Dear Mr Rudd: A Forum
Chaired by Robert Manne
14 April, 2008
Why you should listen
On the eve of Prime Minister Kevin Rudd’s 2008 talkfest – Australia 2020 – a panel of five of Australia’s leading thinkers comes together to give their ideas about what this country’s future should be. In this engaging forum, chaired by ABC-TV broadcaster Peter Thompson, the contributors to Robert Mann’s Dear Mr Rudd: Ideas for a better Australia (Black Inc), cover a myriad of topics from governance and the Republic to the pressing issue of housing.

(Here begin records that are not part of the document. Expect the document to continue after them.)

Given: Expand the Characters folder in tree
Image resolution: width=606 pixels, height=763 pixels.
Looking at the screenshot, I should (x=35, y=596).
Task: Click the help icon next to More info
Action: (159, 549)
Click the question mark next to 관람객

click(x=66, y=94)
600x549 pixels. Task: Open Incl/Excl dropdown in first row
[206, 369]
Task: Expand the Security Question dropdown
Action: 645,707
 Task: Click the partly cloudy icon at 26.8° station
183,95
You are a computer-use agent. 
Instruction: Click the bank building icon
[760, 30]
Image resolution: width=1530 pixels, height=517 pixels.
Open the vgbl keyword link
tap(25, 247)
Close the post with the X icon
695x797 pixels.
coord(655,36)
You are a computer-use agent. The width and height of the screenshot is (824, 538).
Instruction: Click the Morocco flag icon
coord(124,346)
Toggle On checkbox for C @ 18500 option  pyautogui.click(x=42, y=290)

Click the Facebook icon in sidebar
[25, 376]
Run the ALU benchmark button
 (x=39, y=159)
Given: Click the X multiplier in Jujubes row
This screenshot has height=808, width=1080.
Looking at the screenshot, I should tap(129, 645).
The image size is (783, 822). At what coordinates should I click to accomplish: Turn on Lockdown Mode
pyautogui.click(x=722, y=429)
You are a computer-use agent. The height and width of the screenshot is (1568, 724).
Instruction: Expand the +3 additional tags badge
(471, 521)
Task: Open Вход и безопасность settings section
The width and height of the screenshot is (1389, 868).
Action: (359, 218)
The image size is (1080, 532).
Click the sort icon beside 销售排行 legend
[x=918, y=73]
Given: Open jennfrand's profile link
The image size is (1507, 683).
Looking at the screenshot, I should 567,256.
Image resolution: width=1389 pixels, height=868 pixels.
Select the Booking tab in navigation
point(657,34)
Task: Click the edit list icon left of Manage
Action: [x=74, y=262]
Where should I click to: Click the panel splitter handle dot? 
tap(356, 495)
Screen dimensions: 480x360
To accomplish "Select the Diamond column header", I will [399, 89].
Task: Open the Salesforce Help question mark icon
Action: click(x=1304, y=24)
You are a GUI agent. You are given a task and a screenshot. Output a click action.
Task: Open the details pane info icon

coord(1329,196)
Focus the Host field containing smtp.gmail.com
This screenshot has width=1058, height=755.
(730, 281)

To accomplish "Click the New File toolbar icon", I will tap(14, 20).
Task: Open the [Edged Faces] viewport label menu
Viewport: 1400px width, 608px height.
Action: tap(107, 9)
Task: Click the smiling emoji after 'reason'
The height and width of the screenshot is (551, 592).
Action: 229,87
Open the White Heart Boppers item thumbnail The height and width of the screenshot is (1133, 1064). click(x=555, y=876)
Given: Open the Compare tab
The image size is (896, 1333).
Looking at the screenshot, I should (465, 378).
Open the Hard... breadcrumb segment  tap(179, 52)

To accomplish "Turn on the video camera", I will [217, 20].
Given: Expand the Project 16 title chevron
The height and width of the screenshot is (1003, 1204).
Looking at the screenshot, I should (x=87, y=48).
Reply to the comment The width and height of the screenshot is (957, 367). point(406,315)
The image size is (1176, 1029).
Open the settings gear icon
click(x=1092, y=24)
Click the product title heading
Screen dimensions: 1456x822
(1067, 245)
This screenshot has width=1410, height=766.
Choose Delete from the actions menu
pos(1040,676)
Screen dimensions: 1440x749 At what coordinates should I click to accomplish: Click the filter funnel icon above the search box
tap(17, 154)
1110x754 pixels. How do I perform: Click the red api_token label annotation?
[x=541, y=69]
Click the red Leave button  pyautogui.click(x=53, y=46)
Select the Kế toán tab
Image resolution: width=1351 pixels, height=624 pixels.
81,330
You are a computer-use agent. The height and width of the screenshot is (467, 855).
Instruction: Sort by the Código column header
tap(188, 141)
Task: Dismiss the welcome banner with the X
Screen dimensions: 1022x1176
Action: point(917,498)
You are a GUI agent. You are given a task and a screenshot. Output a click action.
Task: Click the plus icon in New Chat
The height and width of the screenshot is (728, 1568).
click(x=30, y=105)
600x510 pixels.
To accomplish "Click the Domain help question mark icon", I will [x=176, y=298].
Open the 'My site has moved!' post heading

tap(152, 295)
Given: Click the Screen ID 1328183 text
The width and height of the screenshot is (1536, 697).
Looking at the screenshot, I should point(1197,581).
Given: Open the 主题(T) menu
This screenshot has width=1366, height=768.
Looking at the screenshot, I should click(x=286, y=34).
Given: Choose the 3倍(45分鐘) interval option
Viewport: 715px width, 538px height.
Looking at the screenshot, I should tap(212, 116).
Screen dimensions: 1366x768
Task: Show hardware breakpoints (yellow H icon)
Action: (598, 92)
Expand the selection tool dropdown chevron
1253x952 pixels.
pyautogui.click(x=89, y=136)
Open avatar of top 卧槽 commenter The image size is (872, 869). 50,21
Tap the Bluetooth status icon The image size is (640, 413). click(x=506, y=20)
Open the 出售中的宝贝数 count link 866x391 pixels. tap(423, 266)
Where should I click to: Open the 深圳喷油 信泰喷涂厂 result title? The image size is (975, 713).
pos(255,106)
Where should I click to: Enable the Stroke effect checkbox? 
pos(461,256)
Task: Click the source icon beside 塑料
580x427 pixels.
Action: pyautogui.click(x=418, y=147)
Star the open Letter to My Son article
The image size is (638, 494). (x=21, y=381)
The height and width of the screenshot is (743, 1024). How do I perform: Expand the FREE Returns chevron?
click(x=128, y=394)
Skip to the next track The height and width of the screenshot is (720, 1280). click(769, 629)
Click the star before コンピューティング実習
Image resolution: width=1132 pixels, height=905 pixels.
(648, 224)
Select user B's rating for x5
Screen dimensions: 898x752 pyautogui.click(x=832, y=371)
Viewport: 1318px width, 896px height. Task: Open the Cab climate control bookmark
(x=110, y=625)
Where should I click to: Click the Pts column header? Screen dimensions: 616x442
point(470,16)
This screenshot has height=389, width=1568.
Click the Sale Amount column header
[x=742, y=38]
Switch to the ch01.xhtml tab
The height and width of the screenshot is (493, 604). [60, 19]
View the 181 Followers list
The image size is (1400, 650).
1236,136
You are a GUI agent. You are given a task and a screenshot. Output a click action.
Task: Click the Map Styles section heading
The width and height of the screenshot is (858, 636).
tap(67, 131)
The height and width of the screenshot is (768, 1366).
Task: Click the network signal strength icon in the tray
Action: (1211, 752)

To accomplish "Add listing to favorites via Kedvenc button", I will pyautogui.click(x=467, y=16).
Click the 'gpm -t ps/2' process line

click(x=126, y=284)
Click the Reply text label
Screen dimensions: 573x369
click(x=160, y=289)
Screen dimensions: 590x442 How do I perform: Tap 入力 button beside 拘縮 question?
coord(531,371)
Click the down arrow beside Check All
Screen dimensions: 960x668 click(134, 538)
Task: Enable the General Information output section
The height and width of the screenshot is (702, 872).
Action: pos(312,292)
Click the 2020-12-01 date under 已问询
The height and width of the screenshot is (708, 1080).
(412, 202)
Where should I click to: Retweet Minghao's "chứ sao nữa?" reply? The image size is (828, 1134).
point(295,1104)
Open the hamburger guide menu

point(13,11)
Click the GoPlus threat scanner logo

According to Mann, the editor of Dear Mr Rudd was a reaction to the previous Government. “Dear Mr Rudd hopes to help resume the conversation between public intellectuals and Government which broke down so badly during the Howard years,” says Manne. This Sydney Ideas panel, which includes three participants in the Australian 2020 summit, gave the Sydney Ideas audience a rare insight into key policy issues. The Rudd Government has already adopted many of the “wish-list” initiatives by Dear Mr Rudd contributor and panellist Julian Disney, Chair of the National Affordable Housing Summit. These included the provision of a subsidy to large financial institutions to invest in low-rent residential housing and a re-invigoration of public housing. “Implementing them will be a long, tough task,” says Disney. “So the Government will really need to focus on it.” Panellists included: Robert Manne, Professor of Politics at La Trobe University and author of many articles and books including Do Not Disturb: Is the Media Failing Australia (2005) and Whitewash: On Keith Windschuttle’s Fabrication of Aboriginal History (ed) (2003); Geoff Gallop, Professor and Director of the Graduate School of Government at the University of Sydney and former Premier of Western Australia; Mark McKenna, Associate Professor and senior research fellow in Australian history at the University of Sydney and author of the award-winning Looking for Blackfella’s Point: An Australian History of Place; Julian Disney, part-time Professor and Director of the Social Justice Project at the University of New South Wales, Visiting Professor at the University of Technology and Chair of the National Affordable Housing Summit and National Chair of Anti-Poverty Week and Martin Krygier, Professor and Director of the European Law Centre at the University of NSW and editor and co-editor of a number of books including Civil Passions(2005).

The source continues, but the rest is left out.